* _EXERCISE REQUIREMENTS_:
Below are the entries. Transcribe exactly the lines from the one with "This screenshot has height=385, width=1511." through the one with "Zoom out on", ends included, and leave out all others.

* _Data extracted from a collection_:
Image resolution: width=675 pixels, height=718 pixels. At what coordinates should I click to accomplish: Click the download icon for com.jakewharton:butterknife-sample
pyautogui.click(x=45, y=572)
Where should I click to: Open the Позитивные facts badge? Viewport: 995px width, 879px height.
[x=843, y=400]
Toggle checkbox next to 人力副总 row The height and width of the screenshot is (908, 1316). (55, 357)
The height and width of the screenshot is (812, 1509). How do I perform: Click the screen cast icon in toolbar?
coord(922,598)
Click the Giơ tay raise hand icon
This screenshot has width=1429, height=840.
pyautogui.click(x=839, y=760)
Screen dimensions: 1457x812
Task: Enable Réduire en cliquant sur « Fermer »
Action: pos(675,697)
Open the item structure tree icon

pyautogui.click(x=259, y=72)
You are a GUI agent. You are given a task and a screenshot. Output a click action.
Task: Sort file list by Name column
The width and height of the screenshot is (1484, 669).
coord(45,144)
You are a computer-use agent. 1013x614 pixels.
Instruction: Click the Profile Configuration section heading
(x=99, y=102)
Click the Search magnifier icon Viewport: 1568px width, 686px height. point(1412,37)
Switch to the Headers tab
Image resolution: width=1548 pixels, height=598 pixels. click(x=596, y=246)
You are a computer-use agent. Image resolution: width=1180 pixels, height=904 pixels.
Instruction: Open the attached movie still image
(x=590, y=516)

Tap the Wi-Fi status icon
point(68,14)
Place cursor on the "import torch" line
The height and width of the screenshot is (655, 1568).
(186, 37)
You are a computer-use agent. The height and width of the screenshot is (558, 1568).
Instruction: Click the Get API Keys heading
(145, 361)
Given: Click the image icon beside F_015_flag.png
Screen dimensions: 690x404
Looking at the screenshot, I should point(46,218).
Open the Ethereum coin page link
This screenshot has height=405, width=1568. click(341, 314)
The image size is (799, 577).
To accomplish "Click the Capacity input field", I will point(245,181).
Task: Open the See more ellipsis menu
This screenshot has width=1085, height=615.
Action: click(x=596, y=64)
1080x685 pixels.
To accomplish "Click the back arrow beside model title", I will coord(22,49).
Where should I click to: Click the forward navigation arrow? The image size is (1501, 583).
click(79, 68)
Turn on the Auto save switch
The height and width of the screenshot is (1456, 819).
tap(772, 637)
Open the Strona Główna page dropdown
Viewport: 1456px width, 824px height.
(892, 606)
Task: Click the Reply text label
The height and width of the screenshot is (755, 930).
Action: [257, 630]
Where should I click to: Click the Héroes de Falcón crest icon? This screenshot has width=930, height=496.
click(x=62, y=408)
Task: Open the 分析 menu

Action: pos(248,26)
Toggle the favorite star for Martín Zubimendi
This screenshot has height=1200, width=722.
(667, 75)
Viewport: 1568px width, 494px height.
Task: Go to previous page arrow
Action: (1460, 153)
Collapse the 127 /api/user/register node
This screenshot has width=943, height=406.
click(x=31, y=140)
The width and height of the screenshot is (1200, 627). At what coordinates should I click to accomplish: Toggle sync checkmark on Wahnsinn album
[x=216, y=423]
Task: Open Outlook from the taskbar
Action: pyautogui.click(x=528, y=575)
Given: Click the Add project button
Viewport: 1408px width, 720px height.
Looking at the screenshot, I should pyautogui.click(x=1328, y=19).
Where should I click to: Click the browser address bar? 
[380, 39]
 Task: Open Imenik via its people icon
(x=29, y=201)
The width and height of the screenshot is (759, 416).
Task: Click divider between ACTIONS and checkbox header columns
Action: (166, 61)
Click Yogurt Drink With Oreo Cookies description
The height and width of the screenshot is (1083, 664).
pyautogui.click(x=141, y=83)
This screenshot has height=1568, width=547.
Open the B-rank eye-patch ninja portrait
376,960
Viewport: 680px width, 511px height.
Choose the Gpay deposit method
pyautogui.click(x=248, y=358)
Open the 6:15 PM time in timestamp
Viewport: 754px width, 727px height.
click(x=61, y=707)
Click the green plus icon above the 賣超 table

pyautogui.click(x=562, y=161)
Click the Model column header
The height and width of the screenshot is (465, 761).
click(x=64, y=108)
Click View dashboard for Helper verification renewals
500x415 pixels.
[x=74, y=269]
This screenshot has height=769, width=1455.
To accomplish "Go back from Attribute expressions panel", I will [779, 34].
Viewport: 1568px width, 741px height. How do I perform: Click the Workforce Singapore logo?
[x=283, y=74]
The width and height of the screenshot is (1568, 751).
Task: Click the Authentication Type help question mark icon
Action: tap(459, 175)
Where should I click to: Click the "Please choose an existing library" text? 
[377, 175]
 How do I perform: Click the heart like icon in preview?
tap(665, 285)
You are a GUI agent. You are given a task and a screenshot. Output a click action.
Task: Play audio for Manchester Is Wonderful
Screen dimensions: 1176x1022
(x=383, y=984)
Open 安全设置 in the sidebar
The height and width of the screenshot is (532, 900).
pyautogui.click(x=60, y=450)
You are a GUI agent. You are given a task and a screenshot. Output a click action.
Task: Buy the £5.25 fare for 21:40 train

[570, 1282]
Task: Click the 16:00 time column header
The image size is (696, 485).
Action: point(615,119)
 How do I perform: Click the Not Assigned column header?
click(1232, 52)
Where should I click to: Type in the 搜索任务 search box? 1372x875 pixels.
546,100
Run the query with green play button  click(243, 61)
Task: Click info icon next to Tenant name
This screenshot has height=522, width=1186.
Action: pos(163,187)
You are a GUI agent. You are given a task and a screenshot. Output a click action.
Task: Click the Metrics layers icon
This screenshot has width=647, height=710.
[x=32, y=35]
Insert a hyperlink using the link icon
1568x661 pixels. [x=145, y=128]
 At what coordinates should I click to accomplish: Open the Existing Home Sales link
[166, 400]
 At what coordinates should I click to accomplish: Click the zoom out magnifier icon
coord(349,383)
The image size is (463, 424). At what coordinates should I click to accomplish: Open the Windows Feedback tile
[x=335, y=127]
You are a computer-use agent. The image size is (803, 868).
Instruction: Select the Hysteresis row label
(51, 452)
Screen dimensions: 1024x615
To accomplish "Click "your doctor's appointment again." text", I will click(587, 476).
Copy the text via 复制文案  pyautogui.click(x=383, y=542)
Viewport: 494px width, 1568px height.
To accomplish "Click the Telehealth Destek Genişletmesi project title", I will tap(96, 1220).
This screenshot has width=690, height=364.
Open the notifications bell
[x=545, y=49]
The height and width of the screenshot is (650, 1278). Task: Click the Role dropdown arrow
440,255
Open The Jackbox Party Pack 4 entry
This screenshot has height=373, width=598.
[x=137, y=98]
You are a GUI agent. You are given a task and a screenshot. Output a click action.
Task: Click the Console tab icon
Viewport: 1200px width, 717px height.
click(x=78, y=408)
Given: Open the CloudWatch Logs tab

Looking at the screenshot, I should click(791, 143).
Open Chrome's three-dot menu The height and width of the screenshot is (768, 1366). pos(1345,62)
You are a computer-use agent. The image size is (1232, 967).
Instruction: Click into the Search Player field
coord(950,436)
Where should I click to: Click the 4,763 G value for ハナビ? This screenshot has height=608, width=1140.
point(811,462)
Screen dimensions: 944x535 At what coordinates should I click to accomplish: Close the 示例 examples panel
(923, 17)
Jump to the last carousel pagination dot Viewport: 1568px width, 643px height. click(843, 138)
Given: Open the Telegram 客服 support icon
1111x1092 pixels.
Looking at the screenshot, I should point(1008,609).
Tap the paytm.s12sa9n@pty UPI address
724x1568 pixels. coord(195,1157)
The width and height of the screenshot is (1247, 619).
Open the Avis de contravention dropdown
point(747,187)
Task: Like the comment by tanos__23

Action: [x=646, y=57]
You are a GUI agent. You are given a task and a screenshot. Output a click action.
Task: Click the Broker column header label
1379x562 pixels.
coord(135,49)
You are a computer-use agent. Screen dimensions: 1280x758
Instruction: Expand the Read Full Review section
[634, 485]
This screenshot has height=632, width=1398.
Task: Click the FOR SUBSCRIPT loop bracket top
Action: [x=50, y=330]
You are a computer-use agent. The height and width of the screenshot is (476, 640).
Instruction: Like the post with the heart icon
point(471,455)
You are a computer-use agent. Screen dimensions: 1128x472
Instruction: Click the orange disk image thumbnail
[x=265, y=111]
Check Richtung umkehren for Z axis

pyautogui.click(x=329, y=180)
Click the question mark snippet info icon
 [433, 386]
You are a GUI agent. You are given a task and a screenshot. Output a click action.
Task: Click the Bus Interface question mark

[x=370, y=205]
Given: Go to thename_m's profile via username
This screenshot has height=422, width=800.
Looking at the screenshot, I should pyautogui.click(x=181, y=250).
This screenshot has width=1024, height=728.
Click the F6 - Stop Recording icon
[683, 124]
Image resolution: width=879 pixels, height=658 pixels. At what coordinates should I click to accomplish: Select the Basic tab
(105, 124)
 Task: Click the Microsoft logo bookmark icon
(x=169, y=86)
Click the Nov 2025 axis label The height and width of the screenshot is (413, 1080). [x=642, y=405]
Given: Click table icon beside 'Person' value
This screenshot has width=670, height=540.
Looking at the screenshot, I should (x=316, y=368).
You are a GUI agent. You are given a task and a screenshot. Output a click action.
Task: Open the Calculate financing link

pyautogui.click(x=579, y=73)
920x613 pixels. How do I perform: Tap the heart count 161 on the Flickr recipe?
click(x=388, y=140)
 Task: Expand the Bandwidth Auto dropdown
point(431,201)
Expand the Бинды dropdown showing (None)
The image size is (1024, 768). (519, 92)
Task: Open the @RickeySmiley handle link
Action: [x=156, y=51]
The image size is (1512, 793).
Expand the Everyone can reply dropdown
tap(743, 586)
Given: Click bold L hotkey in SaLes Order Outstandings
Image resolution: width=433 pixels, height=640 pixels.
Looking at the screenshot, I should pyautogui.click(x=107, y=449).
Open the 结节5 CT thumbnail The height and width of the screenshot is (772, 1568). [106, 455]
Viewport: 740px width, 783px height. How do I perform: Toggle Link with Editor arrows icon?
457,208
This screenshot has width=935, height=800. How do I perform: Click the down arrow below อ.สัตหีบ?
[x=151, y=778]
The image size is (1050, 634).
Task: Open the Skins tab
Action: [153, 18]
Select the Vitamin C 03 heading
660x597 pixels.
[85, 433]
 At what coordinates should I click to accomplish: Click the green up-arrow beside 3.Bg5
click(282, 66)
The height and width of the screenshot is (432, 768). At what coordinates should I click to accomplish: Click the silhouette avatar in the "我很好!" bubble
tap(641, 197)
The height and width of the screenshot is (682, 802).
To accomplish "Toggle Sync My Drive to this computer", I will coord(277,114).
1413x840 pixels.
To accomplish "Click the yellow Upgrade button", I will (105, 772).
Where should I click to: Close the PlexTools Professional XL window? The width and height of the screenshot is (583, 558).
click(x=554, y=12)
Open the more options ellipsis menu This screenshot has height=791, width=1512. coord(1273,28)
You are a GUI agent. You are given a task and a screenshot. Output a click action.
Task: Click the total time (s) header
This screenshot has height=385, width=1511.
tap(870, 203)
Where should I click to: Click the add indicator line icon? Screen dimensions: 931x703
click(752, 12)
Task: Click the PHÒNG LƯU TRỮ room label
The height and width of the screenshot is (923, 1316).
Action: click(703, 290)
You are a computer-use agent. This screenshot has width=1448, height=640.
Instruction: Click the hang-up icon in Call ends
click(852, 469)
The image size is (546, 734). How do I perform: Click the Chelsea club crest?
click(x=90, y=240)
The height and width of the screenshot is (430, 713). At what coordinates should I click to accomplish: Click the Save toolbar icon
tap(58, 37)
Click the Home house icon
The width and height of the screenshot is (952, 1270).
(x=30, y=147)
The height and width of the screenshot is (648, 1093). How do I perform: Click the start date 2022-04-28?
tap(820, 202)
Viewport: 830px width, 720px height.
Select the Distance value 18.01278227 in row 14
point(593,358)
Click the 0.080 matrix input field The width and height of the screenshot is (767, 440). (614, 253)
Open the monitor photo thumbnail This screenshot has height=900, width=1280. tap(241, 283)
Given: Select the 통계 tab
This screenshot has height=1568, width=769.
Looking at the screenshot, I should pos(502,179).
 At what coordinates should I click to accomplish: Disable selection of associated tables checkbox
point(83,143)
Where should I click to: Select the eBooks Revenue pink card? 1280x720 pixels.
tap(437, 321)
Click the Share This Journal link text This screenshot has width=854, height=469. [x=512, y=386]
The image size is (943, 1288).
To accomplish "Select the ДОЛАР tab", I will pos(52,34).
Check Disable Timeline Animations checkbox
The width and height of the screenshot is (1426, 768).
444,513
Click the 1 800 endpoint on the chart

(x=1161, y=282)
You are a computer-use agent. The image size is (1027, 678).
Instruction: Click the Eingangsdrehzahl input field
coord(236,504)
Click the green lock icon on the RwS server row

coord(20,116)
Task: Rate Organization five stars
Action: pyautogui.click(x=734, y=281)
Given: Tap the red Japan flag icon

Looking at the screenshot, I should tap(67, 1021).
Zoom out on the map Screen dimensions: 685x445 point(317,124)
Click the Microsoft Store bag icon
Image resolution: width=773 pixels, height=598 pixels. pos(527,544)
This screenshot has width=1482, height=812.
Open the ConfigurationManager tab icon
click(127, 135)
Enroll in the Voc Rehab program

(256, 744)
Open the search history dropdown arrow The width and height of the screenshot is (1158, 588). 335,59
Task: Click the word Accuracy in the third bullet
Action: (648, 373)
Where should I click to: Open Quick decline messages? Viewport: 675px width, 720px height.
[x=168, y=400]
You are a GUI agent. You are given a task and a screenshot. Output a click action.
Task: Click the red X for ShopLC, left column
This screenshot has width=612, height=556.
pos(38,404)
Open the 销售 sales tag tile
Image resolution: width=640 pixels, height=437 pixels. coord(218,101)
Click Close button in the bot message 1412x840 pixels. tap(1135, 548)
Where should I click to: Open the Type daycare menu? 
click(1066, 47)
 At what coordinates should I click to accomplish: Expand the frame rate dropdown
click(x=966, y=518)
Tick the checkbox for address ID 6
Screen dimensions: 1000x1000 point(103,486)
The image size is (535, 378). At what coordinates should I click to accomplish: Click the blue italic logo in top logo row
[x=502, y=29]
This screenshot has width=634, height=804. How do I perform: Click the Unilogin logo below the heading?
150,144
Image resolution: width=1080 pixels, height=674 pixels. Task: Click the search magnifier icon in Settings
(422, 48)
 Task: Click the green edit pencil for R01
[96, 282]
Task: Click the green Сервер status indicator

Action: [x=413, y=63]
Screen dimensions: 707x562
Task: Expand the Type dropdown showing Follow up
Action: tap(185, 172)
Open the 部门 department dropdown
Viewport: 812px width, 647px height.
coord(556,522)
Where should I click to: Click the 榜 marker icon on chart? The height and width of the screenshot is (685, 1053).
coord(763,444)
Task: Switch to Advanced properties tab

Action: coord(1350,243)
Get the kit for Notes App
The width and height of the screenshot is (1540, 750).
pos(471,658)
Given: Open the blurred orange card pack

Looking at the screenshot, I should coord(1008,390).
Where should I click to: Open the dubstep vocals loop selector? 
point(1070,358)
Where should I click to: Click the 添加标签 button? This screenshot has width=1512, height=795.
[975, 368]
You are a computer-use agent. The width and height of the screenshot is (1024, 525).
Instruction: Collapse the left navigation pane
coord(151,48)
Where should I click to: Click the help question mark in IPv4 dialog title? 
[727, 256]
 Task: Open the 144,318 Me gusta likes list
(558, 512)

* _REPLY_:
This screenshot has height=385, width=1511.
tap(870, 203)
Where should I click to: Click the add indicator line icon? Screen dimensions: 931x703
click(752, 12)
Task: Click the PHÒNG LƯU TRỮ room label
The height and width of the screenshot is (923, 1316).
Action: click(703, 290)
You are a computer-use agent. This screenshot has width=1448, height=640.
Instruction: Click the hang-up icon in Call ends
click(852, 469)
The image size is (546, 734). How do I perform: Click the Chelsea club crest?
click(x=90, y=240)
The height and width of the screenshot is (430, 713). At what coordinates should I click to accomplish: Click the Save toolbar icon
tap(58, 37)
Click the Home house icon
The width and height of the screenshot is (952, 1270).
(x=30, y=147)
The height and width of the screenshot is (648, 1093). How do I perform: Click the start date 2022-04-28?
tap(820, 202)
Viewport: 830px width, 720px height.
Select the Distance value 18.01278227 in row 14
point(593,358)
Click the 0.080 matrix input field The width and height of the screenshot is (767, 440). (614, 253)
Open the monitor photo thumbnail This screenshot has height=900, width=1280. tap(241, 283)
Given: Select the 통계 tab
This screenshot has height=1568, width=769.
Looking at the screenshot, I should pos(502,179).
 At what coordinates should I click to accomplish: Disable selection of associated tables checkbox
point(83,143)
Where should I click to: Select the eBooks Revenue pink card? 1280x720 pixels.
tap(437, 321)
Click the Share This Journal link text This screenshot has width=854, height=469. [x=512, y=386]
The image size is (943, 1288).
To accomplish "Select the ДОЛАР tab", I will pos(52,34).
Check Disable Timeline Animations checkbox
The width and height of the screenshot is (1426, 768).
444,513
Click the 1 800 endpoint on the chart

(x=1161, y=282)
You are a computer-use agent. The image size is (1027, 678).
Instruction: Click the Eingangsdrehzahl input field
coord(236,504)
Click the green lock icon on the RwS server row

coord(20,116)
Task: Rate Organization five stars
Action: pyautogui.click(x=734, y=281)
Given: Tap the red Japan flag icon

Looking at the screenshot, I should tap(67, 1021).
Zoom out on the map Screen dimensions: 685x445 point(317,124)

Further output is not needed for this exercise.